De um modo geral após o nascimento de um, irmão o que pode vir a acontecer com esse primogênito é:

  • Aumento nos comportamentos de confrontação e de agressão com a mãe e com o bebê;
  • Problemas no sono, nos hábitos de alimentação e de higiene;
  • Aumento nos comportamentos de dependência (querer ir no banheiro só acompanhado, querer comida na boca, pedir para ajudar na hora de se vestir);
  • Demanda de atenção e regressão (voltar a chupar bico ou dedo, voltar a fazer xixi nas calças, se comportar como um bebê, ter uma fala mais infantilizada).

Ou o contrário total, como:

  • Querer se afastar dos cuidados dos pais, aumentar os comportamentos de independência e de domínio de tarefas, enfim, querer se virar sozinhos.
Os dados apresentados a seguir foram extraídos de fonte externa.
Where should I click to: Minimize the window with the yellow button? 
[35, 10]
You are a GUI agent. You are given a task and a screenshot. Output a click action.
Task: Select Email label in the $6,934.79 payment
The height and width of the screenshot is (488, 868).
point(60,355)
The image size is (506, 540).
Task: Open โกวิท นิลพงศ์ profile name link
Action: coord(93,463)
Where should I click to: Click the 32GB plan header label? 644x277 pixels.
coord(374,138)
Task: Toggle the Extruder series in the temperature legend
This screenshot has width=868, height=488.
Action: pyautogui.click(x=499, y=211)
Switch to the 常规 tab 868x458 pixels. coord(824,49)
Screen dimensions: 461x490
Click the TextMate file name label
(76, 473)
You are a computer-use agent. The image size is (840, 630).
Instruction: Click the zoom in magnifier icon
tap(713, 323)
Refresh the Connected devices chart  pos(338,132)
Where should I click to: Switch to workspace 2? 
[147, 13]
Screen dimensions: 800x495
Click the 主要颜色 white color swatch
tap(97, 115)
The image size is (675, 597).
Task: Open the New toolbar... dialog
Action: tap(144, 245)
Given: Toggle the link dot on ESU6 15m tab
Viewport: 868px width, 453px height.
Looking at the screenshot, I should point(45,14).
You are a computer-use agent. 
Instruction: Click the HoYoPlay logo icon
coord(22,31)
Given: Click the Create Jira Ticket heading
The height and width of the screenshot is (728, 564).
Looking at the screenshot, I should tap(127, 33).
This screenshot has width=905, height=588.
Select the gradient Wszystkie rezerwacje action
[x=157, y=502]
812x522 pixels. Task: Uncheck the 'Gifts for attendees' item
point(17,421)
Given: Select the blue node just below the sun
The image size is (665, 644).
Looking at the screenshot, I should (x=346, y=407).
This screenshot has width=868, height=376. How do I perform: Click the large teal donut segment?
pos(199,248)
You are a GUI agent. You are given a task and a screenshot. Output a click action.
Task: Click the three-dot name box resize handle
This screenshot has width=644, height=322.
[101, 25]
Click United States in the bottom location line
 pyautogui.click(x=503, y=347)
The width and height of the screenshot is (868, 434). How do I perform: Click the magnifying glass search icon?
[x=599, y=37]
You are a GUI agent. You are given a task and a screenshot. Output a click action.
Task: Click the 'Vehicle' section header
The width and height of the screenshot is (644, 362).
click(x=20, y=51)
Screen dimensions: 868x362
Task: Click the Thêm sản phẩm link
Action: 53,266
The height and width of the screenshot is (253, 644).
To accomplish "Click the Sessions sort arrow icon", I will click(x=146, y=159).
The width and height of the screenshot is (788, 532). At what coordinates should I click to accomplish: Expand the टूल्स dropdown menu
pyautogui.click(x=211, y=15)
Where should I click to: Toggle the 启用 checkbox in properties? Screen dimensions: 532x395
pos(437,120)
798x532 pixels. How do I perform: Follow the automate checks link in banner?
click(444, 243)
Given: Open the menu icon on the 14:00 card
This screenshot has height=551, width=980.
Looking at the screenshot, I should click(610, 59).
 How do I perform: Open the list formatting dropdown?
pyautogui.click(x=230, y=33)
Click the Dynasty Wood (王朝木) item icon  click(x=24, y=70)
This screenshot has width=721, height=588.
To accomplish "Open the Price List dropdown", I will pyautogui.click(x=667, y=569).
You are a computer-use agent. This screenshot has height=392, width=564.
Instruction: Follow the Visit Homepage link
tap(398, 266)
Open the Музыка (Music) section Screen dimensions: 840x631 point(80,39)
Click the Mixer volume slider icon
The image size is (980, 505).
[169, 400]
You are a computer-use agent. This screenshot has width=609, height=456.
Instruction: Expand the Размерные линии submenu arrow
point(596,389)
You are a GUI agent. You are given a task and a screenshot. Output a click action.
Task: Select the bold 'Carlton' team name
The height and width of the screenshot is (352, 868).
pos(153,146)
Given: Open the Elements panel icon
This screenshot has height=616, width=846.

O fato é que é muito difícil existir um modo de evitar o estresse de uma criança quando da chegada de um irmão. Porém o envolvimento nas atividades de preparação durante a gestação e a hospitalização materna, somado à participação nas tarefas de cuidado com o bebê e a preservação das rotinas diárias, podem facilitar o ajustamento e minimizar as reações emocionais do primogênito.

Como lidar com o ciúmesAs mães no período pós-parto costumam empregar diferentes métodos para promover a maturidade desse irmão, encorajando-o a perceber-se como mais velho e irmão maior. Porém é questionável em que medida é possível promover a maturidade desse irmão, uma vez que se acredita ser o desenvolvimento rumo à independência um processo que dependeria do próprio ritmo da criança. Pode-se questionar, inclusive, se tal intervenção materna não poderia conduzir a uma pseudo maturidade, o que pode vir a ser um “tiro no pé”.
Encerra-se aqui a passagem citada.